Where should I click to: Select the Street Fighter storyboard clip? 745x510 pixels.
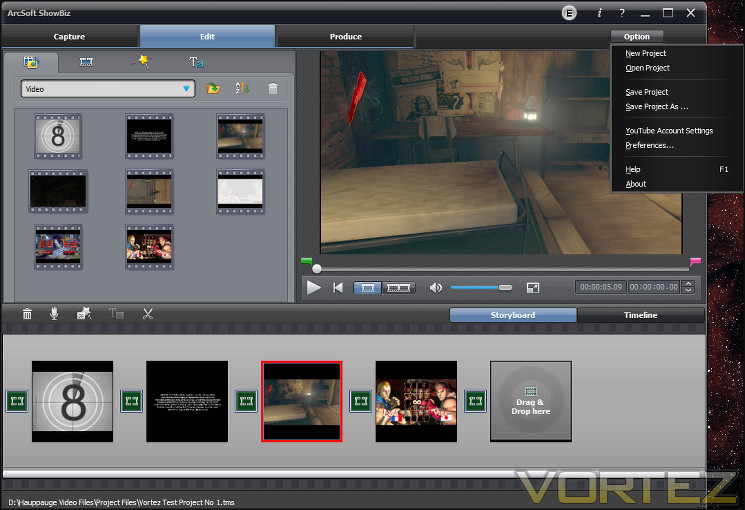click(416, 401)
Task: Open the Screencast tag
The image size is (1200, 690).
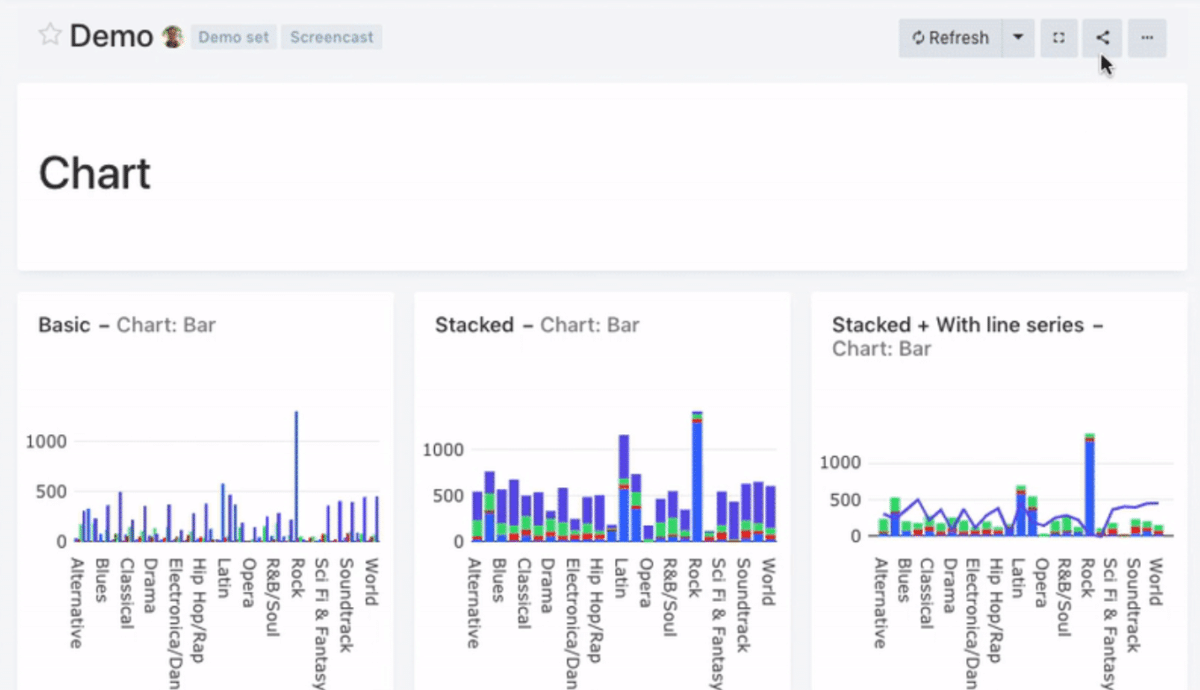Action: [332, 37]
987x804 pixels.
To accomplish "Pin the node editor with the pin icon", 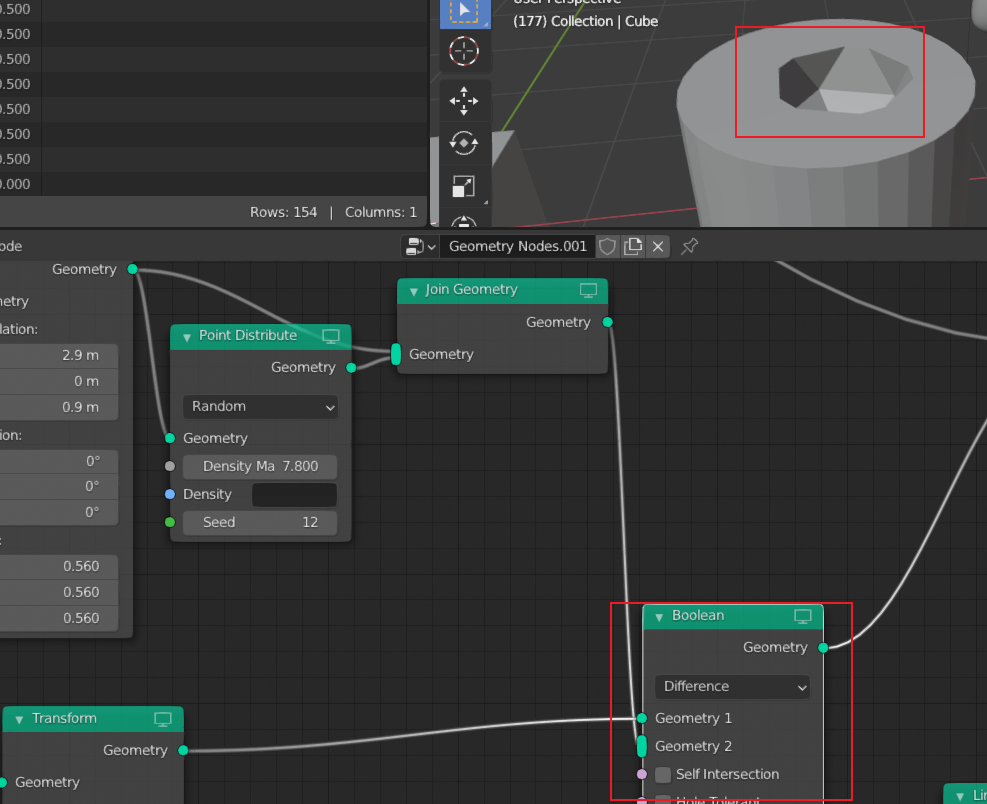I will click(x=689, y=246).
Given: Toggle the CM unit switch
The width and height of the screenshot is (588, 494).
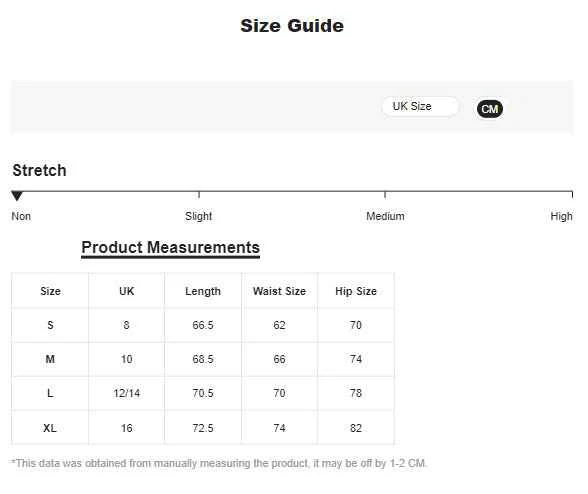Looking at the screenshot, I should click(x=490, y=109).
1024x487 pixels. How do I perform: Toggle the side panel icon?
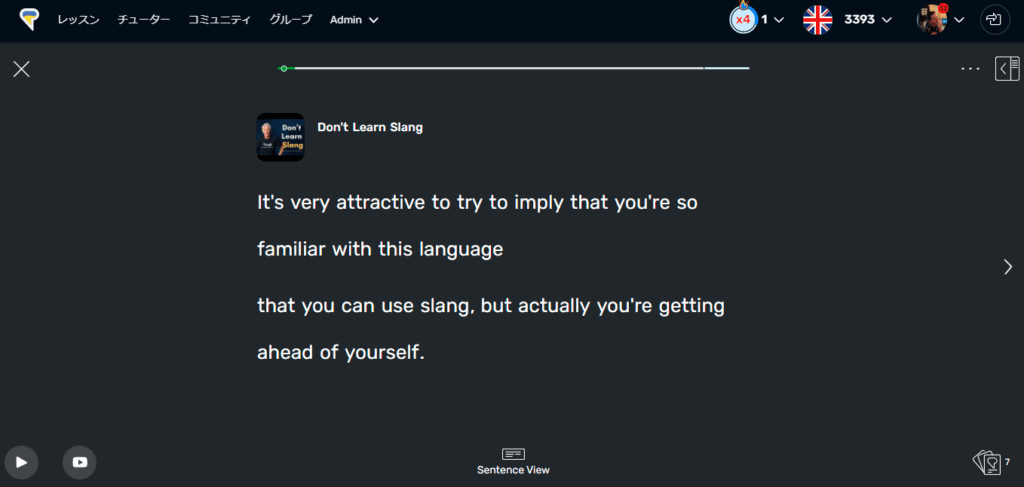tap(1006, 68)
:::::
Problem:
Only the lines from the start of the material to the line with "987x804 pixels.", inclusive, belong in the answer, printed exactly and free of pictures.

Task response:
Where should I click to: Select the Street Fighter storyboard clip? 745x510 pixels.
click(416, 401)
Task: Open the Screencast tag
The image size is (1200, 690).
Action: [332, 37]
987x804 pixels.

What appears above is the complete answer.